When attempting to retrieve all records from an endpoint with a large record set, the iter_all function takes a good deal of time while synchronously making the api calls. With this change, all calls after the first request are parallelized to speed things up. A new parameter, max_threads, was created to allow for customization for the callers environment/needs. In order to ensure backwards compatibility, we set max_threads with a sensible default and we still return an iterator.

Examples Before:

>>> print(timeit.timeit(setup="from pdpyras import APISession;p = APISession(<TOKEN>)", stmt="s = list(p.iter_all('services'));print(len(s))", number=1))
1185
12.433564969999992
>>> print(timeit.timeit(setup="from pdpyras import APISession;p = APISession(<TOKEN>)", stmt="s = list(p.iter_all('services'));print(len(s))", number=5))
1185
1185
1185
1185
1185
59.51973305299998

After:

>>> print(timeit.timeit(setup="from pdpyras import APISession;p = APISession(<TOKEN>)", stmt="list(p.iter_all('services', max_threads=10))", number=1))
3.109743124000005
>>> print(timeit.timeit(setup="from pdpyras import APISession;p = APISession(<TOKEN>)", stmt="s = list(p.iter_all('services', max_threads=8));print(len(s))", number=5))
1185
1185
1185
1185
1185
15.51525755900002
Deconstrained commented 3 years ago

Hello @scott-shields-github, this looks brilliant! Sorry I've not gotten around to reviewing and testing. This weekend and in down time before then I plan to devote a few hours to upkeep of this project; more comments to follow.

Deconstrained commented 3 years ago

Hi @scott-shields-github,

I again apologize for not having made more time for this. I've been reviewing it in more detail and there are a few things that might cause issues downstream.

It looks like iter_all's behavior fundamentally changes in a way that may cause issues with certain use cases. Fetching entire datasets may happen faster, but consider for example performing a search for an incident log entry in the recent past that might be somewhere in the neighborhood of offset=500&limit=100. If using the parallelized fetch-all-and-then-iterate approach, even thought it may fetch the entire dataset faster, log entries easily can number in the thousands, which means that the call to iter_all could hang for a very long time before yielding anything. Whereas, fetching the next page on-demand when the current page's results have all been yielded will mean only having to make six GET requests in this scenario.
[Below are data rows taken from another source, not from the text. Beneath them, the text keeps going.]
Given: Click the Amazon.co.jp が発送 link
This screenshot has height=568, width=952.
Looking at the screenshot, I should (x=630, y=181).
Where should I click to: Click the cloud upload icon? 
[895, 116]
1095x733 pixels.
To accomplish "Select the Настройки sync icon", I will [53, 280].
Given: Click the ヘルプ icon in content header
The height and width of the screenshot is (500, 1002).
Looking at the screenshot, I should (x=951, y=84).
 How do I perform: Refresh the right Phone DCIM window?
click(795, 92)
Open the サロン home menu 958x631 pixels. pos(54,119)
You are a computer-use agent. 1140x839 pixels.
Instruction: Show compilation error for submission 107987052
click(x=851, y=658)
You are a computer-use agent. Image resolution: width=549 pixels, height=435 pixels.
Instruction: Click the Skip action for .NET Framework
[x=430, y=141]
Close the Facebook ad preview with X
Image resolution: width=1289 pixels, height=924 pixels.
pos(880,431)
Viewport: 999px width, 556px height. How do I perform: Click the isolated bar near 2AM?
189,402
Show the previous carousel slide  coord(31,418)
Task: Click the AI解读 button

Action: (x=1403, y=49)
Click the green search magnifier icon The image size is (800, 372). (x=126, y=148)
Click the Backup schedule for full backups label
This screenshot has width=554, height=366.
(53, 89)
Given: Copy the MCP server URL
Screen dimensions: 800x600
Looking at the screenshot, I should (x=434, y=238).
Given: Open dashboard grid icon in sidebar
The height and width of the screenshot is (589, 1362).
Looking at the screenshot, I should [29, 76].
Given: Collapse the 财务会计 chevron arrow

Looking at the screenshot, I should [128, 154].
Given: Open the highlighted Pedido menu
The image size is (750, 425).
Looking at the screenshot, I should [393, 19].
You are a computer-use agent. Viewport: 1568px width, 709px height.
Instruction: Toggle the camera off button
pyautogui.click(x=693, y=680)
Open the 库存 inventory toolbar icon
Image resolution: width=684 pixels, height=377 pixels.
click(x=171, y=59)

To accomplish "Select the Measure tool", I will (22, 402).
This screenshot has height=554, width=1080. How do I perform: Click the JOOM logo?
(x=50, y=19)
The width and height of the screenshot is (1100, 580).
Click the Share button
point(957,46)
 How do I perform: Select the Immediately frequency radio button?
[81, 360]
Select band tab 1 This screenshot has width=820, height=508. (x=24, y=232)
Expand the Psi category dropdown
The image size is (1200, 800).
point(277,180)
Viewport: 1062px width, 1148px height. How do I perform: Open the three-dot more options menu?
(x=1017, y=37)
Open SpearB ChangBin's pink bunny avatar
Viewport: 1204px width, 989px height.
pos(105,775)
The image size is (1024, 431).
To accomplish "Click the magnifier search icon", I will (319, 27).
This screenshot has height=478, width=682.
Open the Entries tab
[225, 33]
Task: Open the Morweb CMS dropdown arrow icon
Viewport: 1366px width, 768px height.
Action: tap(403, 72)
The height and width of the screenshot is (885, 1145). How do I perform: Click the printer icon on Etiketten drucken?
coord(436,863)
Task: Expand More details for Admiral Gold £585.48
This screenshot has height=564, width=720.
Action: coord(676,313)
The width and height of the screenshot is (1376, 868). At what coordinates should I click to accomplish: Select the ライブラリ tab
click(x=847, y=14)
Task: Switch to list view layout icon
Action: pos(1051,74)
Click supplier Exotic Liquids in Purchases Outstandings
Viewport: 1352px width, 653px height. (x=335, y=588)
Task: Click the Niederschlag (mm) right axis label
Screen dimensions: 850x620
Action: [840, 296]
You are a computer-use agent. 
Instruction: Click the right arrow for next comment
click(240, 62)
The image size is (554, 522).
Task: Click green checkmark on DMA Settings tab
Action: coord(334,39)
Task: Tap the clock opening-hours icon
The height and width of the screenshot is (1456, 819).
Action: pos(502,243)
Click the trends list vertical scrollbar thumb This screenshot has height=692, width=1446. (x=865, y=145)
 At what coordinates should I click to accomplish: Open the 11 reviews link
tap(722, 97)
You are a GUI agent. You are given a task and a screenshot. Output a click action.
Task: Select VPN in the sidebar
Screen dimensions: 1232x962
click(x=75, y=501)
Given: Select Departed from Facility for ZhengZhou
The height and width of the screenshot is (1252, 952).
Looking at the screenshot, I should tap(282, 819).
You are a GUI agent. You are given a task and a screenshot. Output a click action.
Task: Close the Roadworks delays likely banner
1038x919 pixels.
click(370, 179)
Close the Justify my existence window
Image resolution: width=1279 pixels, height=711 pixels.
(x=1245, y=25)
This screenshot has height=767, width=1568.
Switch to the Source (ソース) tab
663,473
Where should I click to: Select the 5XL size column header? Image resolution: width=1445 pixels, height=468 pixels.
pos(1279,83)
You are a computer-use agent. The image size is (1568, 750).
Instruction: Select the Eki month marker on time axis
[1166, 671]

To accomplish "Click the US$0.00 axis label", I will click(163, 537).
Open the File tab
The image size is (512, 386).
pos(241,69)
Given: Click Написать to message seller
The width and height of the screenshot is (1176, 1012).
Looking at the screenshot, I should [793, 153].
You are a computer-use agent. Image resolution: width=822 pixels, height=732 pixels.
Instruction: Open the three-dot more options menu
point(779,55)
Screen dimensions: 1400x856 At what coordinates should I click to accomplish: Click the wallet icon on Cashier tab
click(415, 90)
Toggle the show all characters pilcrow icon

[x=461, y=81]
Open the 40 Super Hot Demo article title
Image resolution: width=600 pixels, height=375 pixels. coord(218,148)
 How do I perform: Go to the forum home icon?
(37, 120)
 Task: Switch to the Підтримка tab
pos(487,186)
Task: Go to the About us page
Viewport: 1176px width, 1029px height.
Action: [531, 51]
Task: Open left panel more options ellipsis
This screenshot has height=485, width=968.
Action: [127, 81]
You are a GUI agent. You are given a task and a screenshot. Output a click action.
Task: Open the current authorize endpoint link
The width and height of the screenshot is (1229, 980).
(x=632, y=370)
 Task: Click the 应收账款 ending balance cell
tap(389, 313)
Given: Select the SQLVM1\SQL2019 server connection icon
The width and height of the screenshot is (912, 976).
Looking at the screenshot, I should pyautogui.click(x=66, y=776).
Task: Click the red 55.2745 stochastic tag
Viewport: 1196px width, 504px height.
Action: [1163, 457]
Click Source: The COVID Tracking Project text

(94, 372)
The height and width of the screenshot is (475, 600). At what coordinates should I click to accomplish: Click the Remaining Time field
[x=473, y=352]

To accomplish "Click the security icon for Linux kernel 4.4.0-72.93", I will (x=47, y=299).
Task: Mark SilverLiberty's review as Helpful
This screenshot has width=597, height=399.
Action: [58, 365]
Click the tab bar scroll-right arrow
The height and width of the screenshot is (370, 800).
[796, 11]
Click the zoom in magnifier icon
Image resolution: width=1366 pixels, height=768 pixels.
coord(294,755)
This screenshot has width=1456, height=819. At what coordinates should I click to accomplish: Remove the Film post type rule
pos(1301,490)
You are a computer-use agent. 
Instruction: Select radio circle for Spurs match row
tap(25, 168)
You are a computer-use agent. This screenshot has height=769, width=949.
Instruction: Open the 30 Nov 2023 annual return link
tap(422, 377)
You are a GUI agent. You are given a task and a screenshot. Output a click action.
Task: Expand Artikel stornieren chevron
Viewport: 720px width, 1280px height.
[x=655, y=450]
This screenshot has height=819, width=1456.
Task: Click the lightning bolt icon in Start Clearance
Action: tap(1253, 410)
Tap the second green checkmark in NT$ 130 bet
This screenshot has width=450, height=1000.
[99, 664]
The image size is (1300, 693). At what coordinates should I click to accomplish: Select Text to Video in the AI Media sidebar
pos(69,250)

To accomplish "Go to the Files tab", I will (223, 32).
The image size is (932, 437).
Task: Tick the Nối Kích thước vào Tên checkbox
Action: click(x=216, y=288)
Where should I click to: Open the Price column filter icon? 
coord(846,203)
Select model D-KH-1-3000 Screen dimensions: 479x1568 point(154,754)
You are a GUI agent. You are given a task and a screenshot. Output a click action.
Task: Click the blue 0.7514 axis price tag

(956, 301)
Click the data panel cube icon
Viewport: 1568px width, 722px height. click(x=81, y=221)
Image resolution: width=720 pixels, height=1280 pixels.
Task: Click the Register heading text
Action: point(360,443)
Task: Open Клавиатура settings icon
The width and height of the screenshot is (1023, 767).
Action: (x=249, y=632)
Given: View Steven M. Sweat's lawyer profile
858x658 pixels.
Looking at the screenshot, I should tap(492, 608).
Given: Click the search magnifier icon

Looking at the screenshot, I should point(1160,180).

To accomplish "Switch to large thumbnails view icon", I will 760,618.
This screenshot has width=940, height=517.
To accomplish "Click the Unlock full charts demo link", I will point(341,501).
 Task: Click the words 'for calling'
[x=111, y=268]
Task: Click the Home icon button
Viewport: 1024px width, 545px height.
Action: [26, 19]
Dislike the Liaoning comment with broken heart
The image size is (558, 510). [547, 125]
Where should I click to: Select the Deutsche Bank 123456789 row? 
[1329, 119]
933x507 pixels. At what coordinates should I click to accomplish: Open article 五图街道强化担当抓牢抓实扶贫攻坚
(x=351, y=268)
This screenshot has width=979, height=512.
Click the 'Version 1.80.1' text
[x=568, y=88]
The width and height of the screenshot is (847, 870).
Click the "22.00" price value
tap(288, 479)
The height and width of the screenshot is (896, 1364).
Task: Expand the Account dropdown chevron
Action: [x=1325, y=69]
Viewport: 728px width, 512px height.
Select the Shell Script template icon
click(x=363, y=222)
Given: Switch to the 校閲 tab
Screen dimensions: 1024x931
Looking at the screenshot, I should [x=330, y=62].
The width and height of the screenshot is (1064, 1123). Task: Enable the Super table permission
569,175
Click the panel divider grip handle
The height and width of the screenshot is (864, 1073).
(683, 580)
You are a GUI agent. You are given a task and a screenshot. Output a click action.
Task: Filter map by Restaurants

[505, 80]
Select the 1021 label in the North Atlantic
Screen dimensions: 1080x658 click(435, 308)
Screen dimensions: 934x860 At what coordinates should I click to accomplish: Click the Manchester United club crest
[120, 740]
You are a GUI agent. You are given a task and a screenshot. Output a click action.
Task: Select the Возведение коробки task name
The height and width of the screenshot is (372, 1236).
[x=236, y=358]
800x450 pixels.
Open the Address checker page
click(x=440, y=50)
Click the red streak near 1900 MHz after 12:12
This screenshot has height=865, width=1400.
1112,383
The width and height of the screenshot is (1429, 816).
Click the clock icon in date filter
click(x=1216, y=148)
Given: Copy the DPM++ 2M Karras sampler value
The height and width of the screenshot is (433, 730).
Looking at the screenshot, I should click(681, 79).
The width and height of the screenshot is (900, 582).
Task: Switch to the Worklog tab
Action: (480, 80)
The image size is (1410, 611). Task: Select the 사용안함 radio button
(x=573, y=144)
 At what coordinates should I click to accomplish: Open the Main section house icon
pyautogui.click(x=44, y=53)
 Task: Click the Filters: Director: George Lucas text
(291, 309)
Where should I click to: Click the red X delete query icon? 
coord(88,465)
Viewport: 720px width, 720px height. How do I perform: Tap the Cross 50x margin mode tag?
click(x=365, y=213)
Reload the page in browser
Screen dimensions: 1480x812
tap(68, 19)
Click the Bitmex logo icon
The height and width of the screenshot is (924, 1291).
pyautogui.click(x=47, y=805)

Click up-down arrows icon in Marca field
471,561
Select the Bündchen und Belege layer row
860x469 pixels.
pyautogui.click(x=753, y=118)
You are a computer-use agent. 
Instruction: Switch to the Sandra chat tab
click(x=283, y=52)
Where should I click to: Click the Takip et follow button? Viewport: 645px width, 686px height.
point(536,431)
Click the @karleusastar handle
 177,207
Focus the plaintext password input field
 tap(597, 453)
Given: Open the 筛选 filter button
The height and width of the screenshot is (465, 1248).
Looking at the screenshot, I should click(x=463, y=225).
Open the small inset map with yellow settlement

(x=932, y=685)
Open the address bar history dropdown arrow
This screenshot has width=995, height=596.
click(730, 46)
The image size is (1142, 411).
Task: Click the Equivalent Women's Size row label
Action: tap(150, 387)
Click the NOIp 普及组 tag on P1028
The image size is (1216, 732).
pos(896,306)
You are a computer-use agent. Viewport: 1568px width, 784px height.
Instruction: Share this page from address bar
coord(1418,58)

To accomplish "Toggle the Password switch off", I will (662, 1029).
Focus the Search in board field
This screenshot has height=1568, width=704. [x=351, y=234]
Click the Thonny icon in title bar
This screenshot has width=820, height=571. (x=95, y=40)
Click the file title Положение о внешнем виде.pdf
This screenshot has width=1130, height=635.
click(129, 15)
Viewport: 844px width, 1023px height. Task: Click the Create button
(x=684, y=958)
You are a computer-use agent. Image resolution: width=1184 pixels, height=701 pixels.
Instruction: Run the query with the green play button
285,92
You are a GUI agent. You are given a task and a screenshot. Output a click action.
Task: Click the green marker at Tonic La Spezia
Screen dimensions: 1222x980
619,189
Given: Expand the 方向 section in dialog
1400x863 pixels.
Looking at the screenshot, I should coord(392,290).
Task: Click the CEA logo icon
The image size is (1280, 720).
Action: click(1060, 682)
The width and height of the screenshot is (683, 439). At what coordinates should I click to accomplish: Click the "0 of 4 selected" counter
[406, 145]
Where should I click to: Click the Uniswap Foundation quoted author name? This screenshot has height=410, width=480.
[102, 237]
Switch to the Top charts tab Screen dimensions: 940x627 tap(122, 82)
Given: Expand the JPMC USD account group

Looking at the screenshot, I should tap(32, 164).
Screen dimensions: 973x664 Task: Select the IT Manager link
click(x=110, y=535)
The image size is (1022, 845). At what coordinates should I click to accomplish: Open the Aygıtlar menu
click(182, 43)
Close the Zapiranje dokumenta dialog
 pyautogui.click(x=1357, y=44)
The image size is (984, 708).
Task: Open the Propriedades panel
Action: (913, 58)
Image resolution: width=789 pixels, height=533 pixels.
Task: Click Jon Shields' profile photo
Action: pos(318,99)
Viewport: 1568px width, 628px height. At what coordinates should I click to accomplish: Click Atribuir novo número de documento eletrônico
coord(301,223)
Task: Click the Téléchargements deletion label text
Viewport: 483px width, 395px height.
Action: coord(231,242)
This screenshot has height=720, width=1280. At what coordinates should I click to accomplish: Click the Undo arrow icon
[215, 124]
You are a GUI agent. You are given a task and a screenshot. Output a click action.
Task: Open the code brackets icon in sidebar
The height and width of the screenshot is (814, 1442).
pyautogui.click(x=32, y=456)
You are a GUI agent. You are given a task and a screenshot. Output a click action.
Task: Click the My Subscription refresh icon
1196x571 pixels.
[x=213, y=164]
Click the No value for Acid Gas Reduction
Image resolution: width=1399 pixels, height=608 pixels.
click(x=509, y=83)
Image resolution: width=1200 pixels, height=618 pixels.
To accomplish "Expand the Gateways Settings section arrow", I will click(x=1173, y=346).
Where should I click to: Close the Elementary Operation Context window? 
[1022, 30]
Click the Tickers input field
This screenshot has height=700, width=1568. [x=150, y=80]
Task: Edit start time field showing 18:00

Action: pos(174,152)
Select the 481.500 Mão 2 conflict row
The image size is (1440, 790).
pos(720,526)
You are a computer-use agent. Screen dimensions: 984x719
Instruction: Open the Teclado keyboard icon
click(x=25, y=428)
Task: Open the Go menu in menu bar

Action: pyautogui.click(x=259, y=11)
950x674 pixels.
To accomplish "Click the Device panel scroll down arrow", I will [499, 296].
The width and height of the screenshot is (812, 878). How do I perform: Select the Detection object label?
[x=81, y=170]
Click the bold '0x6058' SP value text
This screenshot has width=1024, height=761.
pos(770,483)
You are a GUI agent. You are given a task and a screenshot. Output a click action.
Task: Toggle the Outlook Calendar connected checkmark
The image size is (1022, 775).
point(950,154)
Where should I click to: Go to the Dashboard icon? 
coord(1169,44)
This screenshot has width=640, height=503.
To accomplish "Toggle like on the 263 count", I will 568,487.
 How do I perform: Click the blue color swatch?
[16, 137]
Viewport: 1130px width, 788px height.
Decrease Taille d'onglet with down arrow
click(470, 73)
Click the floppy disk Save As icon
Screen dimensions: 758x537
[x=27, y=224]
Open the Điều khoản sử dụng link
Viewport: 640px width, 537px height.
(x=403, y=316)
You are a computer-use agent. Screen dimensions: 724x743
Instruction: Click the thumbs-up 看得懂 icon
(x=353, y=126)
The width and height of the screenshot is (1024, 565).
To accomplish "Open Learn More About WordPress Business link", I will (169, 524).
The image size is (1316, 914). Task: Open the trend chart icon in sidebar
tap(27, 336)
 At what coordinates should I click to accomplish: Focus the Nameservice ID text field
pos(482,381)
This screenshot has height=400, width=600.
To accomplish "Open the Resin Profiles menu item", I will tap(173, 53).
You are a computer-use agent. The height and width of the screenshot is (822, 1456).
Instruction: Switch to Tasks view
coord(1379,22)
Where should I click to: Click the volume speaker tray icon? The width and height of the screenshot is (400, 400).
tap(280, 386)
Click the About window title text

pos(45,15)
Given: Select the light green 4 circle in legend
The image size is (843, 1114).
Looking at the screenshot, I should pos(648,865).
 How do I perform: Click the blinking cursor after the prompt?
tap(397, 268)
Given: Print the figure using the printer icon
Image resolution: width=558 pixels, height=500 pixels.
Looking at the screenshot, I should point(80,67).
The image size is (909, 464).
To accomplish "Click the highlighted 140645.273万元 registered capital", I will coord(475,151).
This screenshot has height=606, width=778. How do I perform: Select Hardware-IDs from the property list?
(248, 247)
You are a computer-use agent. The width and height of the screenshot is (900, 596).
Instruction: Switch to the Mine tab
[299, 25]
It would be a safer approach, I believe, to make this as a separate method, and then refactor list_all, dict_all etc. to use the new parallelized index fetch method, because the assumption in those methods is that the full dataset should be fetched anyways. If you have time, the client would greatly benefit from such an improvement.

Another option is we could try to come up with a way to asynchronously fetch, but it might get complicated, e.g. yielding in the correct order.

scott-shields-github commented 3 years ago

No worries, yeah that makes sense. I'll work on moving this to it's own method for those reasons.